Banderas rojas por todas partes, era desesperante salir de la casa y ver esos benditos trapos pegados en las ventanas. Con los vecinos y algunos de los líderes del barrio decidimos salir a protestar. Y no, lo que nos mandaron fue la policía a darnos garrote. La alcaldesa decía que era una mentira para desprestigiar su gobierno que apenas comenzaba… y claro no tener con qué comer o pagar arriendo es una forma que tenemos los pobres para dañar la imagen de los políticos. A mí me llevaron a la estación de policía y me preguntaron si yo era desmovilizada de las FARC o militante de la izquierda… lo único que les dije es que soy militante de mi familia.
Yo no quiero que me saquen por televisión o que el alcalde me dé una medalla. Siempre me han mirado como un delincuente, yo me doy cuenta. Lo que queremos con mis parceros es darle a la gente una ayuda, no mucho porque no tenemos millonadas. Una panela, unas bolsas de arroz o algo para que no pasen el día en blanco.

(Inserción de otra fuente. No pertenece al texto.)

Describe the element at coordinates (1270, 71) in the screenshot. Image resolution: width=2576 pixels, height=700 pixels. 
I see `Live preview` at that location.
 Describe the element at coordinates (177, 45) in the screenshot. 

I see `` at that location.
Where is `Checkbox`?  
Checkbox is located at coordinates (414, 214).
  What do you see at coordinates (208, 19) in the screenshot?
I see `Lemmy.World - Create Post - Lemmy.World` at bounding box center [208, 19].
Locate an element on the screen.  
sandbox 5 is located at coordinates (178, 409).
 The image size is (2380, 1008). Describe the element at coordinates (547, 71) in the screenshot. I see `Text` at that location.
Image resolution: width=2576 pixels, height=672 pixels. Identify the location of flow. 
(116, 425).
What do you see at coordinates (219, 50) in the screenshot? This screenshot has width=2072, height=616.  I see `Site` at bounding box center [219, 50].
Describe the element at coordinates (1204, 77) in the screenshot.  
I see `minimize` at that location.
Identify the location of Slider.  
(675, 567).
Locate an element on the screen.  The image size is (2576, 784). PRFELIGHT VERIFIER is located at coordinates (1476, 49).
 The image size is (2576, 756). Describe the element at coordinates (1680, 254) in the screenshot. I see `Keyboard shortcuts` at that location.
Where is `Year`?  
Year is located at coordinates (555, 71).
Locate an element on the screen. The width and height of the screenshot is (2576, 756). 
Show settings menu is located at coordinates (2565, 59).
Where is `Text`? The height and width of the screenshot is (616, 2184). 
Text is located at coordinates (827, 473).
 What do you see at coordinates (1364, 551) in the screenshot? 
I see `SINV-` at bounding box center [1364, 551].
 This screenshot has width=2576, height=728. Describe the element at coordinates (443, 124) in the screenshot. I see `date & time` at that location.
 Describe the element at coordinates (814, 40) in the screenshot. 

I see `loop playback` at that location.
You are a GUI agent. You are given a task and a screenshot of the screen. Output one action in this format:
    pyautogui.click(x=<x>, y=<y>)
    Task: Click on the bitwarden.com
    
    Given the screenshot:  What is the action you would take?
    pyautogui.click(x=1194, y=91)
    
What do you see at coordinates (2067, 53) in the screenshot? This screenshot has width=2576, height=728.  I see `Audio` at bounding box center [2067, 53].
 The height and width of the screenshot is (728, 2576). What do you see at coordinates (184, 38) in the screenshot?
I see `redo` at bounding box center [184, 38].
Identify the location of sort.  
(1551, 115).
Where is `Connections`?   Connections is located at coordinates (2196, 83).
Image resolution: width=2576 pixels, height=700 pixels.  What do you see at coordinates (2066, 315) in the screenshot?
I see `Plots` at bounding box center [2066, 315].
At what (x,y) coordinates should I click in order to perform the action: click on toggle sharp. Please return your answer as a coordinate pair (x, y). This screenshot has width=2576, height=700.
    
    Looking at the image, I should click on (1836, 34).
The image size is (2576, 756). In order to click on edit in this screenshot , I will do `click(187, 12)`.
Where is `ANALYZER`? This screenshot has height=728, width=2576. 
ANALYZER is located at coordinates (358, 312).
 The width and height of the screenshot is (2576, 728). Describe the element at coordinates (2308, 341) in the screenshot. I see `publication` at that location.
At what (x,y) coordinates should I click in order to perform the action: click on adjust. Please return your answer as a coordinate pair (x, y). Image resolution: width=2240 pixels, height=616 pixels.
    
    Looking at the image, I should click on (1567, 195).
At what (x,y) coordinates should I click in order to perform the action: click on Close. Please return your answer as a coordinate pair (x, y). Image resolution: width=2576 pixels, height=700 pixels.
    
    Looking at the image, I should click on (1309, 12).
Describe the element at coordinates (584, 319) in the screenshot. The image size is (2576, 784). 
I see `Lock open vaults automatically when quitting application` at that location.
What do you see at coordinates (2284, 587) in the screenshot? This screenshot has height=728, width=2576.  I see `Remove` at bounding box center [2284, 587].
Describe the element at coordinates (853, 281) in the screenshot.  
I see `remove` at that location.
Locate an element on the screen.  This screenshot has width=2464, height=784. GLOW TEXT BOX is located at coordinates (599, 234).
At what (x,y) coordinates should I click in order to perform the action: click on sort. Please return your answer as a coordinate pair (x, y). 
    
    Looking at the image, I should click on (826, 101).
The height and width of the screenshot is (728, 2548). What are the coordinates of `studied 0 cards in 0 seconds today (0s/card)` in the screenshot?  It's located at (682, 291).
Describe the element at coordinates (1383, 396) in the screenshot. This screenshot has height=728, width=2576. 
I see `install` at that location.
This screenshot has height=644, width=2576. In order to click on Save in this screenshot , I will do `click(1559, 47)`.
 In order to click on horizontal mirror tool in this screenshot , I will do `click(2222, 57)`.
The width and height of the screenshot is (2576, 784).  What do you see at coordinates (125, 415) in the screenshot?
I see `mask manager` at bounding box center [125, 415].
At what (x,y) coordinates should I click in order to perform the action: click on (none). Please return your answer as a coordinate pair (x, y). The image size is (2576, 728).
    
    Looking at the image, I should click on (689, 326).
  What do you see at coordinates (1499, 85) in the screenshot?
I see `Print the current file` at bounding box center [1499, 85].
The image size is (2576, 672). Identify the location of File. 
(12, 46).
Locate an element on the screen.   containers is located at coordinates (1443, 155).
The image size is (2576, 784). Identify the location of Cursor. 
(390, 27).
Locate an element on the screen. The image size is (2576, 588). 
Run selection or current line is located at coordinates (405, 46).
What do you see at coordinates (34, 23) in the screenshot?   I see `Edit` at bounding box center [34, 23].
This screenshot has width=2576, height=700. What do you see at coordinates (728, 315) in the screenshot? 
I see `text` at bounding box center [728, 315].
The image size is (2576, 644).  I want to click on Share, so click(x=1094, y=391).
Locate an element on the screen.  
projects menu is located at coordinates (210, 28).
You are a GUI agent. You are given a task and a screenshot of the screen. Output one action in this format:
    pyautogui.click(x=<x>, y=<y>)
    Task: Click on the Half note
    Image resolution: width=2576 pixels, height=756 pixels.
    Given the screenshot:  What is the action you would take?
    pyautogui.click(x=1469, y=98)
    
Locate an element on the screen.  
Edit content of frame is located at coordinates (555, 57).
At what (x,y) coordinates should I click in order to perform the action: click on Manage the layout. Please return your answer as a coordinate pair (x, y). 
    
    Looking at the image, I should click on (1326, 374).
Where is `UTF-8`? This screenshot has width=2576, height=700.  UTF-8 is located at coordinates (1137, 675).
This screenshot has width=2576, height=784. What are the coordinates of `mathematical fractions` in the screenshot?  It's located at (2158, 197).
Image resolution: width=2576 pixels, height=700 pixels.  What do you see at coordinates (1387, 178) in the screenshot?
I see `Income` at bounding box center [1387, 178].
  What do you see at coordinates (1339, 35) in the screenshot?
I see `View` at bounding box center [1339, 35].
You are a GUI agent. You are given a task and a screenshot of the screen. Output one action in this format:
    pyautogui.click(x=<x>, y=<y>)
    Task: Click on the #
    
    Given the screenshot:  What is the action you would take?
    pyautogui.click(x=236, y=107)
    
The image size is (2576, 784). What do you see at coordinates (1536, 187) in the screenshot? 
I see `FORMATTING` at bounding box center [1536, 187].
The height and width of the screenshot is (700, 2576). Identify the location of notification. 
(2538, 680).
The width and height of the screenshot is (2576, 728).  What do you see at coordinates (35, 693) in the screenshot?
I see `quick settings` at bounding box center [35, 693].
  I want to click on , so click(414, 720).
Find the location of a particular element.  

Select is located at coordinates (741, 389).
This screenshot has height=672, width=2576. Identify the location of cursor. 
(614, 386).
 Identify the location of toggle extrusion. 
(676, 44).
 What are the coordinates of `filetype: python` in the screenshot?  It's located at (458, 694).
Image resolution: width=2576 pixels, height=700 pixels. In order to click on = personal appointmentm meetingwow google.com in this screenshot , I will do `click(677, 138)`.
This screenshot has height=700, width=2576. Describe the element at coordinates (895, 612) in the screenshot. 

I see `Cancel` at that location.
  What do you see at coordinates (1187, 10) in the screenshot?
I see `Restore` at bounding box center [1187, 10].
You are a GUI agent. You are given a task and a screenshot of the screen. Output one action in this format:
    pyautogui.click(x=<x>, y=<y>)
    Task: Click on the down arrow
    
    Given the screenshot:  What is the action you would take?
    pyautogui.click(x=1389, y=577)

Uno no sabía que pensar… cada quien decía una cosa diferente y salía con informaciones sacadas no se sabe de dónde. Yo me la he rebuscado en la calle desde hace casi seis años cuando ya por la edad me fue imposible conseguir trabajo. Lo último que vendí fue incienso y bolsas para la basura. Ese domingo me di cuenta que las cosas no estaban bien… estaban mal como siempre pero de otra manera. En un restaurante me compraron algunas bolsas y me dieron monedas. La gente me miraba con lástima, como si supiera que me iba a morir rápido. Al fin salí a un parque y me puse a llorar… esto es muy berraco.
No aparezco en las listas del gobierno nacional, ni en las de la alcaldía y mucho menos en las de ayudas a la tercera edad. Eso sí siempre he estado en las de votaciones y creo que incluso voy a figurar todavía cuando me muera, eligiendo algún politiquero. Ahora estoy vendiendo tapabocas y pañitos. Si le soy franco me da miedo salir a la calle y arriesgarme, pero los pobres no tenemos alternativa. Si no salgo no como y punto.
Para mí la calle es un lugar de peligro pero principalmente de trabajo. Lejos de los grandes locales de prostitución donde quien te explota pone protección a su negocio. Salir es arriesgarse a una agresión o a la muerte. Ahora con el virus no es diferente.
Y es que el aislamiento no es igual para todos. La cultura de la banalidad lo convierte en un espectáculo donde estrellas de cine dan recetas para salir de la rutina, formulas infalibles para bajar de peso o terapias para enfrentar el estrés por encontrarse de este lado de la puerta. Un mundo ya habituado a interactuar por redes sociales ha transformado el sufrimiento de los otros el tema del día o el #Hashtag para figurar en una tendencia. Lo que mueren son los otros. Otro es encerrado en un sótano con apenas comida a cambio de cuidar un edificio y no perder su empleo. Otro debe recorrer kilómetros para acceder a internet y poder estudiar. Otro es quien deambula en las calles sin el privilegio de quedarse en casa. Y ese otro somos todos, quienes podremos construir un mundo mejor a partir de las ruinas y de la esperanza.